I always think the right way is the way that works for mother and child.

Cuddle them while you can, My 13 year old is bigger than me and while we hug we can no longer really cuddle. Plus he smells of Lynx now and gone are the days when he was small and chubby and smelt of milk and baby shampoo. I know my 3 year old will be like that too one day, so I cherish the cuddles.

5madthings · 08/01/2016 22:42

We have never sleep trained, we opted to Co sleep and they just gradually grew out of it.

Madthings are 16, 13, 11, 7 and just 5. The youngest dd will still at times come in with us but this is because she has glue ear and wakes with ear ache. It's not an issue she just hops into our bed. They have all grown out of it between the ages if 2-4 generally apart from if il/nightmare etc in which case they need comfort.

Belive me they grow up all too quickly and won't want to share a bed, hell you will be lucky if they will talk to you at times once they are teens.... Actually mine have been really lovely and pretty easy going but we do get the Kevin the teenager grunts at times :)

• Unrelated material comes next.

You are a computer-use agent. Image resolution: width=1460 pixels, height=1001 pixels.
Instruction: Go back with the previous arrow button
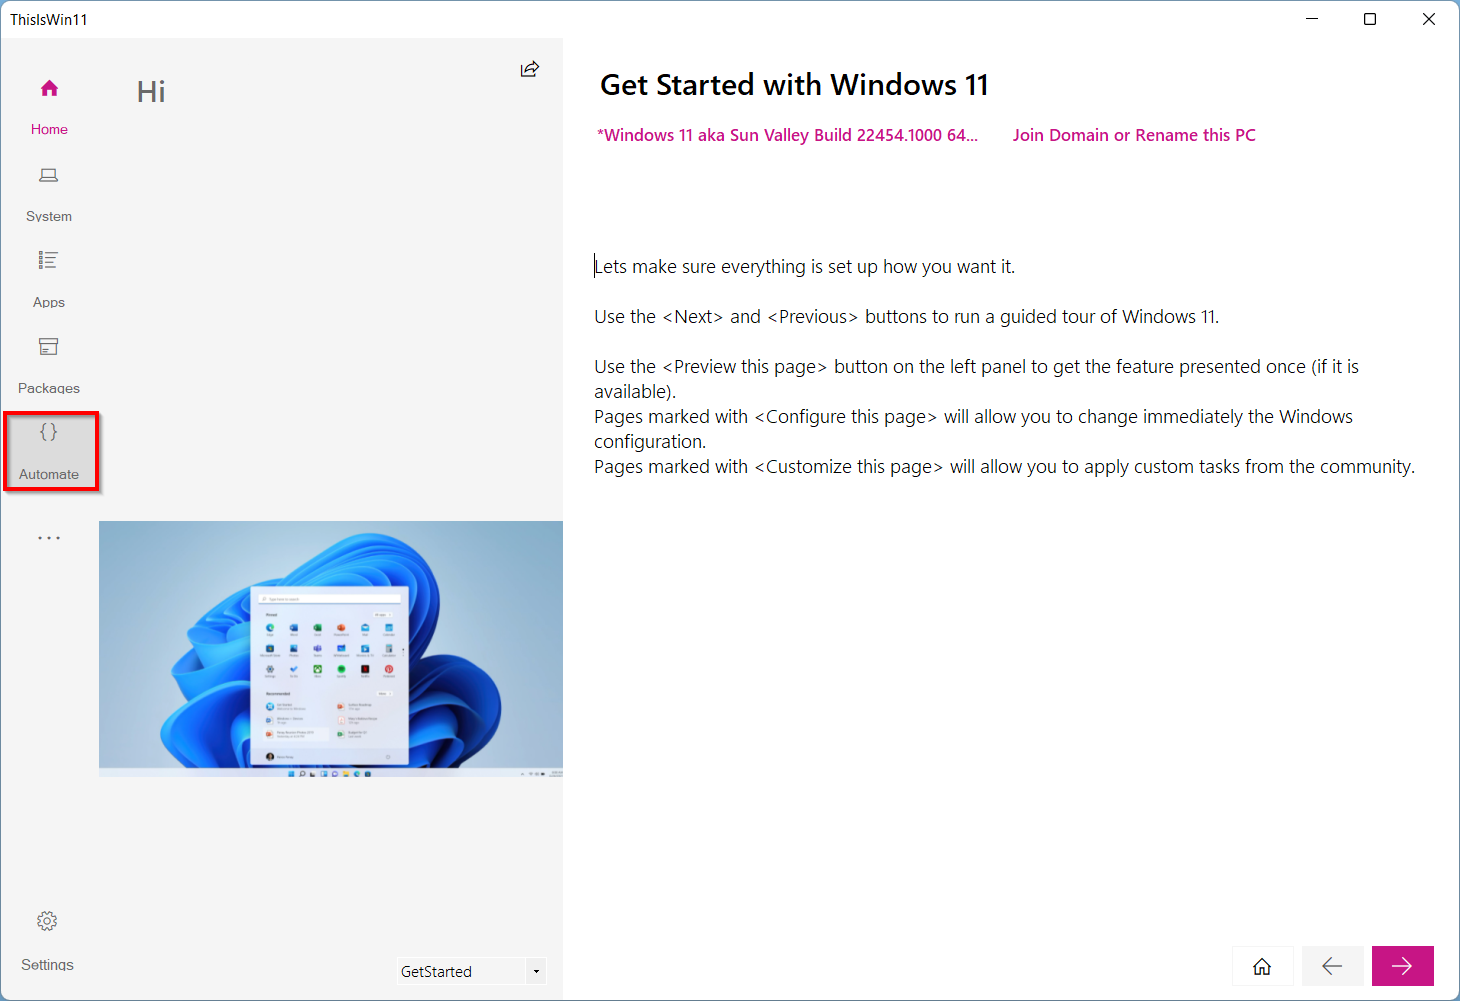(x=1332, y=966)
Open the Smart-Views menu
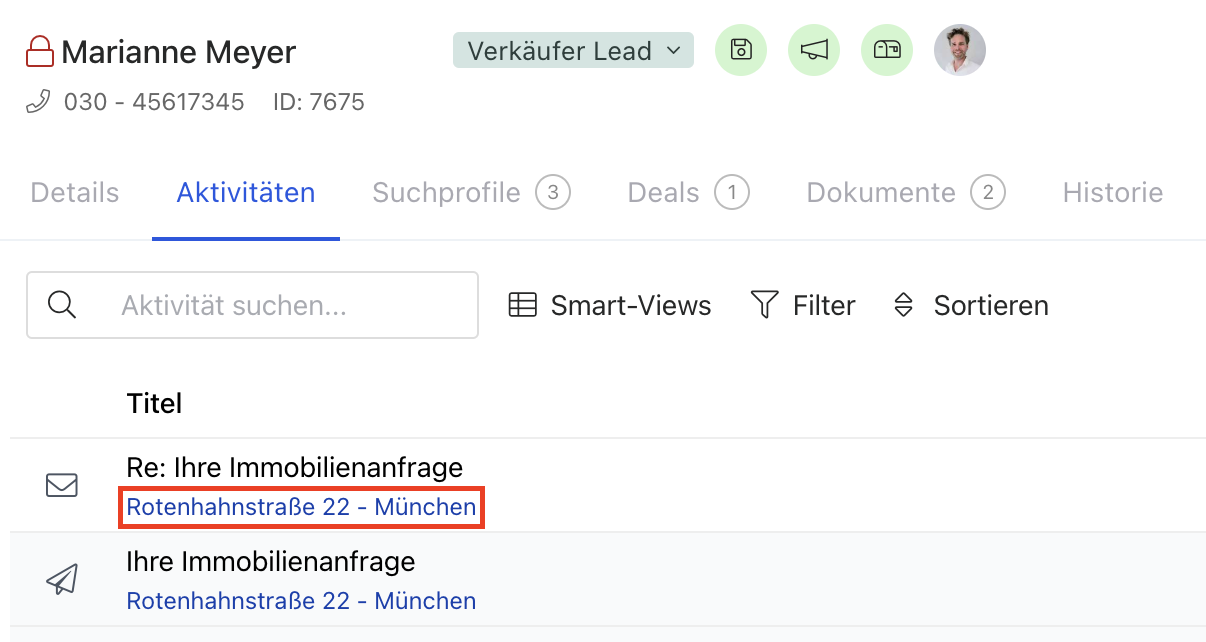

blushingmare · 08/01/2016 22:45

Thanks for all the responses. It seems like a mixed bag, as is all of parenting! But this has made me feel more confident about my natural inclination to not do too much and wait and see what happens. We coslept til he was about 15 months and then had a good few months of him doing well in his own room, before hitting this bad patch again. He won't sleep in my bed now - just insists that I sleep right next to his cot, but luckily we have a single bed slammed up next to his cot, so that is possible, although not always comfortable with my arm dangling through the cot bars.

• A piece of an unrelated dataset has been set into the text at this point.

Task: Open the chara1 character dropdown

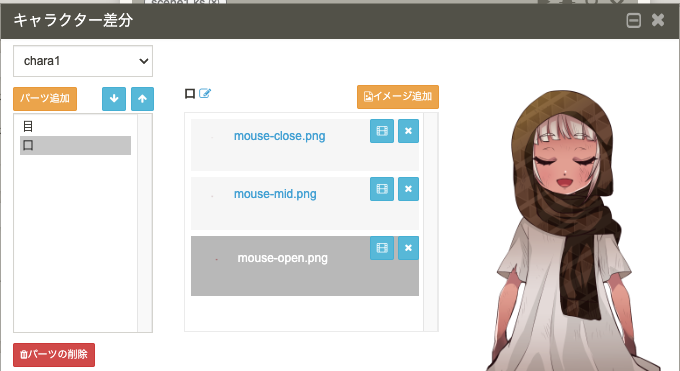Action: [x=83, y=61]
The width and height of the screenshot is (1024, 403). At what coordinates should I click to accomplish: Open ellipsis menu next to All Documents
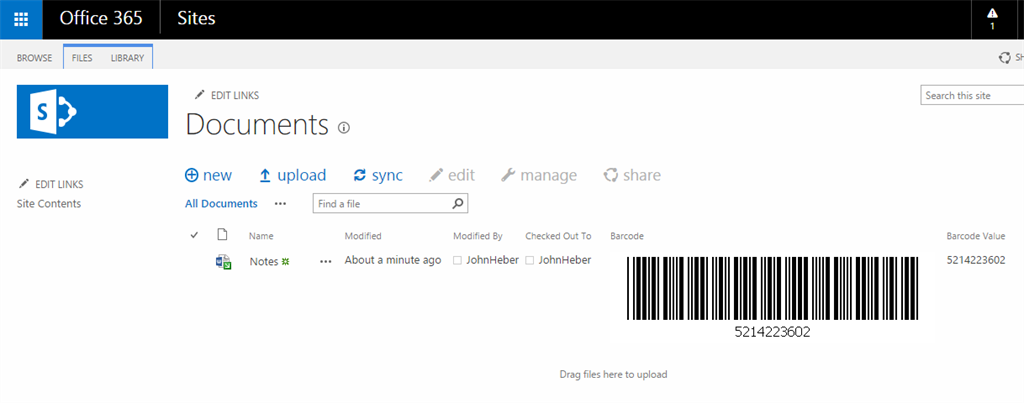(x=281, y=204)
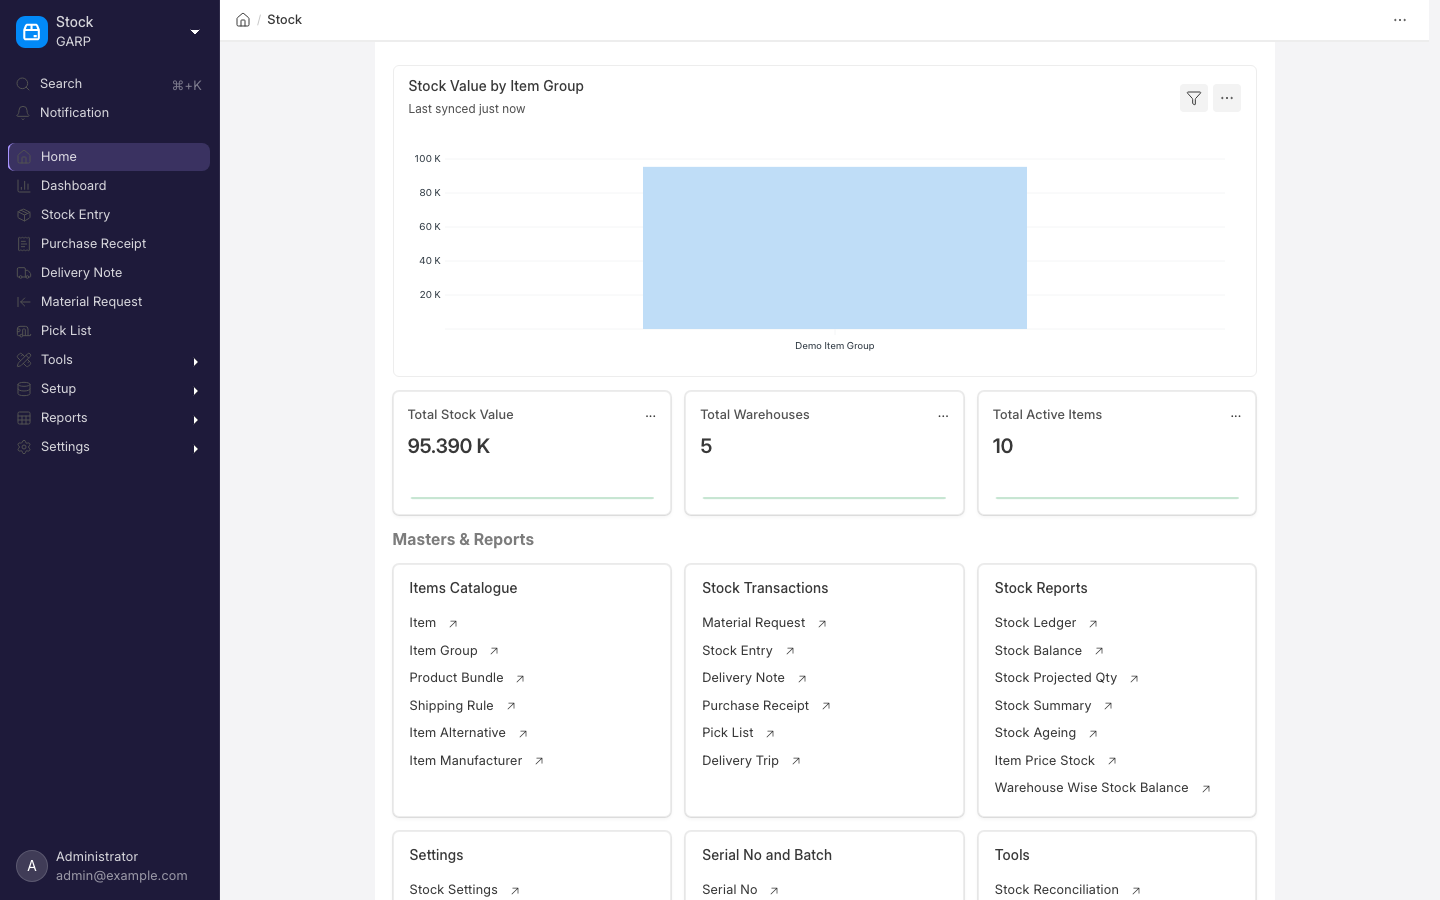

The nights I can more or less cope with, but the thing that veers me more to the "I've got to do something about this" thoughts is the bedtime. It can just get really difficult with my older DD when I'm having to sit in with him to get him to sleep while she is waiting for me to come and put her to bed too. Makes bedtime stressful quite a lot. So I think it's either some kind of sleep training or I need to change their bedtime routines, but it's tricky when rarely DD will go to bed before DS.

OP posts:
BeStrongAndCourageous · 08/01/2016 22:48

We didn't sleep train DD, who was a fecking awful sleeper. She was about 18 months before she slept through the night. But by two she was doing so regularly, and by 3 she was going to bed happily enough at 7pm getting tucked in with a bedtime story and then left to settle herself to sleep till 7am. She's actually very good now, if she wakes up before her groclock has changed colour, she just lies quietly until it does.

Now we just need her little brother to do the same...

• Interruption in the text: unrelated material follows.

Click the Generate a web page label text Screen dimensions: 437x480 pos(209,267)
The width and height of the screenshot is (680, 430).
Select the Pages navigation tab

CheerfulYank · 08/01/2016 22:49

Depends on the kid. I didn't sleep train DD and she just started sleeping on her own, for twelve hours straight, around her first birthday. (Before that, three hours was her longest stretch. That year is a blur.)

My aunt and uncle never did sleep training with their DD and they sleep with her every night, either in their bed or hers. She cannot go on sleepovers or have them at her house. She will be ten in a few weeks.